Re: (ITS#8475) Feature request: MDB low durability transactions

h . b . furuseth Fri, 16 Sep 2016 22:49:40 -0700

I'll use this ITS to summarize details for "volatile commits".
Hopefully I've managed to keep it all straight.


"Volatile" vs. "durable" are the most accurate names I can think of.
Not sure if that's more instructive than simply "soft" / "hard".

Description:

* Volatile commits omit fdatasync() without losing consistency.  To
  survive, they must be checkpointed *before* all processes close the
  env.  Un-checkpointed volatiles are lost when the env closes.

  Thus a separate checkpointing daemon can keep the env open to
  protect volatiles from application crash, at least if Robust locks
  are supported.  (The lmdb.h doc seems a bit unclear about Robust.)

* Checkpointing == committing a durable (non-volatile) write-txn.
  (If there is nothing to do, Commit writes nothing.)

  mdb_env_sync() will not checkpoint volatiles, since existing
  programs do not expect it to wait for the write mutex.  It
  "checkpoints" MDB_NOMETASYNC/MDB_NOSYNC.  Maybe mdb_checkpoint()
  will have a special case which obsoletes mdb_env_sync().

* Volatiles are unsupported with MDB_NOLOCK and pointless with
  MDB_NOSYNC.  OTOH it makes sense to enable MDB_NOMETASYNC.

* Volatiles need a bigger datafile, because it takes two durable
  commits to make a freed page reusable. (Plus awaiting old readers).

Configuration.  Too many options, ouch:

  LMDB can be configured to auto-checkpoint after X volatile commits
  and/or Y written kbytes(pages?).  Programs can also checkpoint every
  Z minutes(seconds?) - configured in LMDB to mimic Berkeley DB's
  "checkpoint <kbytes> <minutes>", but regular LMDB ops ignore that.

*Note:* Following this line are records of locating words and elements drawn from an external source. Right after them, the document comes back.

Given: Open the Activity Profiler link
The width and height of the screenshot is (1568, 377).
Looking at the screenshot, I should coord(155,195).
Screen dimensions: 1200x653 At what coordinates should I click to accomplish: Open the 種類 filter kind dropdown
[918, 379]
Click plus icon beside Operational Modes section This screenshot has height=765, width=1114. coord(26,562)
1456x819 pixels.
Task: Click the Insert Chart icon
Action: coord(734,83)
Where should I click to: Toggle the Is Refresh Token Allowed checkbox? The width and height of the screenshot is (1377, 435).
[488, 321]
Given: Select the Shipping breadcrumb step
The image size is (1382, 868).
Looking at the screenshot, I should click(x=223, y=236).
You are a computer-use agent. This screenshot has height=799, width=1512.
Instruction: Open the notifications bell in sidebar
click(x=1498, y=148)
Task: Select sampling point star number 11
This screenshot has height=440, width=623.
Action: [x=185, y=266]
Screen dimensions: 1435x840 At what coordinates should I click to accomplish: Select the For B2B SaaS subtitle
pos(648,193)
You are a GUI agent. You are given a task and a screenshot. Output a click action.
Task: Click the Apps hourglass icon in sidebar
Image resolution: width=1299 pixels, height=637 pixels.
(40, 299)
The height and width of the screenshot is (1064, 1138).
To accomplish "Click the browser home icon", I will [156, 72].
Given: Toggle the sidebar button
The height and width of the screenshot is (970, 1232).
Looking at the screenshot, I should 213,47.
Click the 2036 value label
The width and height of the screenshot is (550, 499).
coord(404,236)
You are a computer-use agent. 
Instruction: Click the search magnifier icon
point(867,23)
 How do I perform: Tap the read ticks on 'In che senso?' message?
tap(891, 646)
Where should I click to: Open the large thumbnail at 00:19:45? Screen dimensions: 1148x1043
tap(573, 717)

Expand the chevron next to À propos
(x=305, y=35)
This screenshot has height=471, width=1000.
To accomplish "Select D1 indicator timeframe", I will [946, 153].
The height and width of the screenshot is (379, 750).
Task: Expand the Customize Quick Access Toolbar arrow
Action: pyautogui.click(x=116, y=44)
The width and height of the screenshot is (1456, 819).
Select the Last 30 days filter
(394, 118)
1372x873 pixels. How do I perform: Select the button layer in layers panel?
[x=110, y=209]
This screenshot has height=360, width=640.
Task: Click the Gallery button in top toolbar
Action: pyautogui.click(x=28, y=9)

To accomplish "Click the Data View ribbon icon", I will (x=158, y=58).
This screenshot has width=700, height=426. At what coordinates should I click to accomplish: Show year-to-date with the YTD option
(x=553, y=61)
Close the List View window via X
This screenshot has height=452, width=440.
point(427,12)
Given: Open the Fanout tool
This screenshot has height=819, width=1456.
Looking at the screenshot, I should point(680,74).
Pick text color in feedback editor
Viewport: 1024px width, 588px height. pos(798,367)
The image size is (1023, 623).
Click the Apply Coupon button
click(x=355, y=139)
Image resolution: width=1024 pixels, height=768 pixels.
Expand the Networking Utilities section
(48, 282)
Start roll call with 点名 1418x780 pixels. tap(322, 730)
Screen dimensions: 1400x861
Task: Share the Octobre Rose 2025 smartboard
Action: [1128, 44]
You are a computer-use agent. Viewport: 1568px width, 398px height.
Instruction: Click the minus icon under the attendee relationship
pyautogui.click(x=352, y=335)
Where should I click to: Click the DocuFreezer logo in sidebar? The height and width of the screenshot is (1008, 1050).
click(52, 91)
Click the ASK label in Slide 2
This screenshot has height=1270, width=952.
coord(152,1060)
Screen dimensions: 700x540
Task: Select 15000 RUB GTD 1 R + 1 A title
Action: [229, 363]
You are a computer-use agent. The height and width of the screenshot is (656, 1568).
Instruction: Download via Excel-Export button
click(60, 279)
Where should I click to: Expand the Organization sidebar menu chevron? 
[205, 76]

  The lockfile gives the current config.  An MDB_env could override
  for its particular process, e.g. with an MDB_NO_VOLATILE flag.
  Maybe resetting the lockfile should keep the previous config?
  OTOH I suppose MDB_meta can have default params the way it has
  mm_mapsize.  That survives a backup/restore.

Implementation - plain version first:

* Bump MDB_LOCK_FORMAT, MDB_DATA_VERSION (or make MDB_DATA_FORMAT).

* Keep 2 'MDB_meta's in the lockfile, for volatile commits.
  MDB_env.me_metas[] gets 4 elements: durable + volatile.
  
* mdb_env_open() throws away volatiles if it re-inits the lockfile.

* Add field MDB_meta.mm_oldest: 1 + (previous durable meta).mm_txnid
  in durable metas, and (previous meta).mm_oldest in volatile metas.

  Init 'oldest' in mdb_find_oldest() to new field MDB_env.me_oldest,
  which mdb_txn_renew0(write txn) sets to MDB_meta.mm_oldest.

  When are no volatiles, this ends up initing 'oldest' = same value
  as today.  Usually we could just have used 1 + (oldest durable
  meta).mm_txnid, but a failed write_meta() may have clobbered that.

* Replace MDB_txninfo.mti_txnid with mti_metaref = txnid*16 + P*4 + M:
    M = index to MDB_env.me_metas[],
    P = previous M during this session, initialized to the same as M,
  so we can get this info atomically.

  P may prove unnecessary, but it's simplest to just include it for
  now.  For when meta M fails a checksum so we want an older meta, for
  mdb_mutex_failed(), maybe so we can see if there are volatiles yet.

* Never use mdb_env_pick_meta() when the current metapage is known:
  Use it in mdb_env_open(), in mdb_mutex_failed(), and if MDB_NOLOCK.
  Or rather, I guess it gets a "force" param for those cases.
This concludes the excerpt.